● PROBLEM: Edit the lines below so that "Identify the location of" becomes "Find the position of" everywhere, changing nothing else.

====== SUPPLIED MATERIAL ======

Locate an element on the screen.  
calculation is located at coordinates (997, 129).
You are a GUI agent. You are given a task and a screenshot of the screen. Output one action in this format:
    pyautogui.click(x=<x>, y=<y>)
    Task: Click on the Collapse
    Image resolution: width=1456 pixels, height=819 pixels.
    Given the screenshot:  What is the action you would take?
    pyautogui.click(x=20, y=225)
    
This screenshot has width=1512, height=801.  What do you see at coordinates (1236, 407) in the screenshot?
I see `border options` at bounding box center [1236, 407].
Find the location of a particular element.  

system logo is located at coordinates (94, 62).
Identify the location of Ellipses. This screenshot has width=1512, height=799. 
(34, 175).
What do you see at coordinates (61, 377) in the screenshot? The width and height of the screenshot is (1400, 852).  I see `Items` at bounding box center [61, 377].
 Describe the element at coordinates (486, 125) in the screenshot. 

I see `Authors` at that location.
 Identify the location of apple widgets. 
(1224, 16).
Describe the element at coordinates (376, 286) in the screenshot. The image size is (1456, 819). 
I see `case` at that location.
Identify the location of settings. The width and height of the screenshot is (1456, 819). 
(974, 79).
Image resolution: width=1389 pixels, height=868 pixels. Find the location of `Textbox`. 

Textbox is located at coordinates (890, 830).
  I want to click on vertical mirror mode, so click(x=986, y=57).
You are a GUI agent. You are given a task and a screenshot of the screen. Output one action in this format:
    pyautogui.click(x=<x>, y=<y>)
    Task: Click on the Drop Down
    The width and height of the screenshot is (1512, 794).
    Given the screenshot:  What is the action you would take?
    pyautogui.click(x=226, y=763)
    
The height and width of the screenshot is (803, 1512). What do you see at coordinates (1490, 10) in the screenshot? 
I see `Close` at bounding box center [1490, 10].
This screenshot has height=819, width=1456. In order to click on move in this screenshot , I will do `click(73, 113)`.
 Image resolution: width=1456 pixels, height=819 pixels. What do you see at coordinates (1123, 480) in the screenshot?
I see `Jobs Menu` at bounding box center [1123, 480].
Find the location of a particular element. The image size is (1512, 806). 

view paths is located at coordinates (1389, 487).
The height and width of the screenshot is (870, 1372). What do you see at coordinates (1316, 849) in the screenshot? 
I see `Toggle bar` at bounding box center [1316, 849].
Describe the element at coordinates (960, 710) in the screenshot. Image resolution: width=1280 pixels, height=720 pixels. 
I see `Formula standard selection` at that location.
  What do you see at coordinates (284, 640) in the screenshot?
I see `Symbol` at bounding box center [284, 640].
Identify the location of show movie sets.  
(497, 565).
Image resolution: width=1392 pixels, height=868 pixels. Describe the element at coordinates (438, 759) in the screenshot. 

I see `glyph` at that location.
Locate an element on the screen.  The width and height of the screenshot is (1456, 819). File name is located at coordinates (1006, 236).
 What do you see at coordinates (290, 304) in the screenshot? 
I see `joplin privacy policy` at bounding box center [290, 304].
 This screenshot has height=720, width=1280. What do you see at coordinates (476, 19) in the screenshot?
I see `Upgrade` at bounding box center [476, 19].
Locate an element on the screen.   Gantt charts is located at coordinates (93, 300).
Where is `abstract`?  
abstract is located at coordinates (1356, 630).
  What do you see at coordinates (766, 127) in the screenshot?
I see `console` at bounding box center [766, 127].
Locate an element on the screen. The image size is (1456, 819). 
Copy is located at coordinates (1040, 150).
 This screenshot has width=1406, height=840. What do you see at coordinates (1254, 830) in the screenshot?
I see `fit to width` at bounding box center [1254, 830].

======

● TASK OUTPUT:
Locate an element on the screen.  
calculation is located at coordinates (997, 129).
You are a GUI agent. You are given a task and a screenshot of the screen. Output one action in this format:
    pyautogui.click(x=<x>, y=<y>)
    Task: Click on the Collapse
    Image resolution: width=1456 pixels, height=819 pixels.
    Given the screenshot:  What is the action you would take?
    pyautogui.click(x=20, y=225)
    
This screenshot has width=1512, height=801.  What do you see at coordinates (1236, 407) in the screenshot?
I see `border options` at bounding box center [1236, 407].
Find the location of a particular element.  

system logo is located at coordinates (94, 62).
Find the position of Ellipses. This screenshot has width=1512, height=799. 
(34, 175).
What do you see at coordinates (61, 377) in the screenshot? The width and height of the screenshot is (1400, 852).  I see `Items` at bounding box center [61, 377].
 Describe the element at coordinates (486, 125) in the screenshot. 

I see `Authors` at that location.
 Find the position of apple widgets. 
(1224, 16).
Describe the element at coordinates (376, 286) in the screenshot. The image size is (1456, 819). 
I see `case` at that location.
Find the position of settings. The width and height of the screenshot is (1456, 819). 
(974, 79).
Image resolution: width=1389 pixels, height=868 pixels. Find the location of `Textbox`. 

Textbox is located at coordinates (890, 830).
  I want to click on vertical mirror mode, so click(x=986, y=57).
You are a GUI agent. You are given a task and a screenshot of the screen. Output one action in this format:
    pyautogui.click(x=<x>, y=<y>)
    Task: Click on the Drop Down
    The width and height of the screenshot is (1512, 794).
    Given the screenshot:  What is the action you would take?
    pyautogui.click(x=226, y=763)
    
The height and width of the screenshot is (803, 1512). What do you see at coordinates (1490, 10) in the screenshot? 
I see `Close` at bounding box center [1490, 10].
This screenshot has height=819, width=1456. In order to click on move in this screenshot , I will do `click(73, 113)`.
 Image resolution: width=1456 pixels, height=819 pixels. What do you see at coordinates (1123, 480) in the screenshot?
I see `Jobs Menu` at bounding box center [1123, 480].
Find the location of a particular element. The image size is (1512, 806). 

view paths is located at coordinates (1389, 487).
The height and width of the screenshot is (870, 1372). What do you see at coordinates (1316, 849) in the screenshot? 
I see `Toggle bar` at bounding box center [1316, 849].
Describe the element at coordinates (960, 710) in the screenshot. Image resolution: width=1280 pixels, height=720 pixels. 
I see `Formula standard selection` at that location.
  What do you see at coordinates (284, 640) in the screenshot?
I see `Symbol` at bounding box center [284, 640].
Find the position of show movie sets.  
(497, 565).
Image resolution: width=1392 pixels, height=868 pixels. Describe the element at coordinates (438, 759) in the screenshot. 

I see `glyph` at that location.
Locate an element on the screen.  The width and height of the screenshot is (1456, 819). File name is located at coordinates (1006, 236).
 What do you see at coordinates (290, 304) in the screenshot? 
I see `joplin privacy policy` at bounding box center [290, 304].
 This screenshot has height=720, width=1280. What do you see at coordinates (476, 19) in the screenshot?
I see `Upgrade` at bounding box center [476, 19].
Locate an element on the screen.   Gantt charts is located at coordinates (93, 300).
Where is `abstract`?  
abstract is located at coordinates (1356, 630).
  What do you see at coordinates (766, 127) in the screenshot?
I see `console` at bounding box center [766, 127].
Locate an element on the screen. The image size is (1456, 819). 
Copy is located at coordinates (1040, 150).
 This screenshot has width=1406, height=840. What do you see at coordinates (1254, 830) in the screenshot?
I see `fit to width` at bounding box center [1254, 830].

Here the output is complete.